I see evidence of that every day, especially on my Twitter feed, which features everything from cognitive theorists posting links to new research on learning to disability scholars making arguments about universal design. Although I believe we have much to gain from the ever-growing field of research on how people learn, the messy realm of course design and classroom practice still leaves us plenty of room to argue, negotiate, and collaborate on the enterprise of higher education.
But Bonni’s second point resonated with me, especially in the role I play on my own campus of gathering faculty together to talk about teaching and learning issues. “Empathy and caring,” she said, “are a big part of what makes a teacher successful.
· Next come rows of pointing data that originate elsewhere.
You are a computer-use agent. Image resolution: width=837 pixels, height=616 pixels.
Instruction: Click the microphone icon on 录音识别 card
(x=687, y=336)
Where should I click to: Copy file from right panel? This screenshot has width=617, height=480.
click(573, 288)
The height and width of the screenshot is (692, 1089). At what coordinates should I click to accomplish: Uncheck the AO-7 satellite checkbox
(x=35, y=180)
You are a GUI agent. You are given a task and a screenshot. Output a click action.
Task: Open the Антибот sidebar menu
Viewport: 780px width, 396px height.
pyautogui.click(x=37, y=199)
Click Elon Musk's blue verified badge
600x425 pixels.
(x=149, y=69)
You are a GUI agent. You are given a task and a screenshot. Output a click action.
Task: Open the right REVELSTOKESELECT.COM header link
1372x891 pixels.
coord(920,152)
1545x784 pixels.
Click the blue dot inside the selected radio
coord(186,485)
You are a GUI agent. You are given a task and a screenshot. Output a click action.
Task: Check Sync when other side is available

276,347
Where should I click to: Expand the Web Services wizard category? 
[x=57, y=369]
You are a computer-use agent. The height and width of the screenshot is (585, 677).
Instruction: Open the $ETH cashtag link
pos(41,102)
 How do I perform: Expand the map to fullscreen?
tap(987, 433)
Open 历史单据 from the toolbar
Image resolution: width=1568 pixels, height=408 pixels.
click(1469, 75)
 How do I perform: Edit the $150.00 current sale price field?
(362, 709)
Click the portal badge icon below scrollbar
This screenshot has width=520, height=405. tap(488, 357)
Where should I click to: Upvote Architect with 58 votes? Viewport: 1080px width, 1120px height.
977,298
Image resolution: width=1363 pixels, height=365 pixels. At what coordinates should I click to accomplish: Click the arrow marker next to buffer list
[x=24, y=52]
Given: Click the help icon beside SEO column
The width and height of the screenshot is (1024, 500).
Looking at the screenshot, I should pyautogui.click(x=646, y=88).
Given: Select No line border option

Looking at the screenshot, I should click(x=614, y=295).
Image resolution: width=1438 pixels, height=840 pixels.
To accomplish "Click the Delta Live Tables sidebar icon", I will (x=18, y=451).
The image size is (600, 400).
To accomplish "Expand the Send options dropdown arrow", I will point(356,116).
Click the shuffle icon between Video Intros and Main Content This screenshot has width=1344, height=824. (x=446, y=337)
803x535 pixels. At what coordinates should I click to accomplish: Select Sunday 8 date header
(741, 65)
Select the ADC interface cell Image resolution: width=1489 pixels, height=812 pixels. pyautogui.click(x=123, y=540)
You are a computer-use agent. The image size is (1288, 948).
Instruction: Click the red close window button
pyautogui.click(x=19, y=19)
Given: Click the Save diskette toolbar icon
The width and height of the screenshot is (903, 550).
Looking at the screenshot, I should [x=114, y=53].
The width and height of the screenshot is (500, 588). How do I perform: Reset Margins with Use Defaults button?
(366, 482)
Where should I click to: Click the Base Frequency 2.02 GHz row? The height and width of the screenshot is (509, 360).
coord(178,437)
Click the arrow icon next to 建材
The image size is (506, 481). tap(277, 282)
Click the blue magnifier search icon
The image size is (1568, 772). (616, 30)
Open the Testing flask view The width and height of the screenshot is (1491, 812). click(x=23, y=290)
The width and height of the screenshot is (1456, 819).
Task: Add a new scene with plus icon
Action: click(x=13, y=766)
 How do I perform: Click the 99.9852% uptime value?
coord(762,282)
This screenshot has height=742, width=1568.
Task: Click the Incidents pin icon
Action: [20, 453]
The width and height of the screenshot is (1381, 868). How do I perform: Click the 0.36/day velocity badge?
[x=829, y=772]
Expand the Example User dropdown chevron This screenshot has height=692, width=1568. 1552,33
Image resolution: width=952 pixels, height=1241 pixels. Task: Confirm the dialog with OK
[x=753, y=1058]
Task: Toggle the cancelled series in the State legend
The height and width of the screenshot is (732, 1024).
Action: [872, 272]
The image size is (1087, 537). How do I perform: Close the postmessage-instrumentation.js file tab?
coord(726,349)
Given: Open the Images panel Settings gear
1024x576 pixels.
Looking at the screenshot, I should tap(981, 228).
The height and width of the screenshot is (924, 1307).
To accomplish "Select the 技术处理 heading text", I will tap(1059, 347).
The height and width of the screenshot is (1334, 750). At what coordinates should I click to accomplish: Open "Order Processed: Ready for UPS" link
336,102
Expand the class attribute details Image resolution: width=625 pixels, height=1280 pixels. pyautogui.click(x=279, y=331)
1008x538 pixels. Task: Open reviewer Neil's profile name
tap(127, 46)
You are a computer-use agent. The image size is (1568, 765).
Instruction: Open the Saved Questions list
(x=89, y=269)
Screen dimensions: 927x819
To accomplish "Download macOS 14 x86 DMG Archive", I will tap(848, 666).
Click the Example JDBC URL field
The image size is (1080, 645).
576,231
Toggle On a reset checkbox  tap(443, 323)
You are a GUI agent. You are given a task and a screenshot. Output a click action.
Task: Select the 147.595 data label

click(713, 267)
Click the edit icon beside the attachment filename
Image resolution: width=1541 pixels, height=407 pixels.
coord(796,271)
These qualities don’t always come easy to us. Having conversations that assert the importance of not becoming cynical is important.”
To that I offer a hearty amen. Put five or 50 teachers together in a room, and you can expect that at some point the conversation will descend, at least temporarily, into complaining about students. I have engaged in that sport plenty of times myself, and suspect that it can serve the helpful function of popping open the steam valve to relieve a little pressure now and again.
But it should never be enough. And too much of it can be toxic. (It can be especially toxic, and damaging to our students, when our complaints are aired publicly or on social media where students can see them.)
What I ultimately seek from conversations with my colleagues is inspiration, good ideas for how become a more effective teacher, and a sense that we share a commitment to helping our students have deep learning experiences. I tend to seek out the professors on my campus with whom I know I can have such conversations, and steer away from the ones who prefer criticizing students over talking good teaching.
If you share that preference, consider sitting down over your oatmeal with Bonni Stachowiak and the guests of the Teaching in Higher Ed podcast, an excellent (and ongoing) entry into my favorite list of resources for college and university faculty.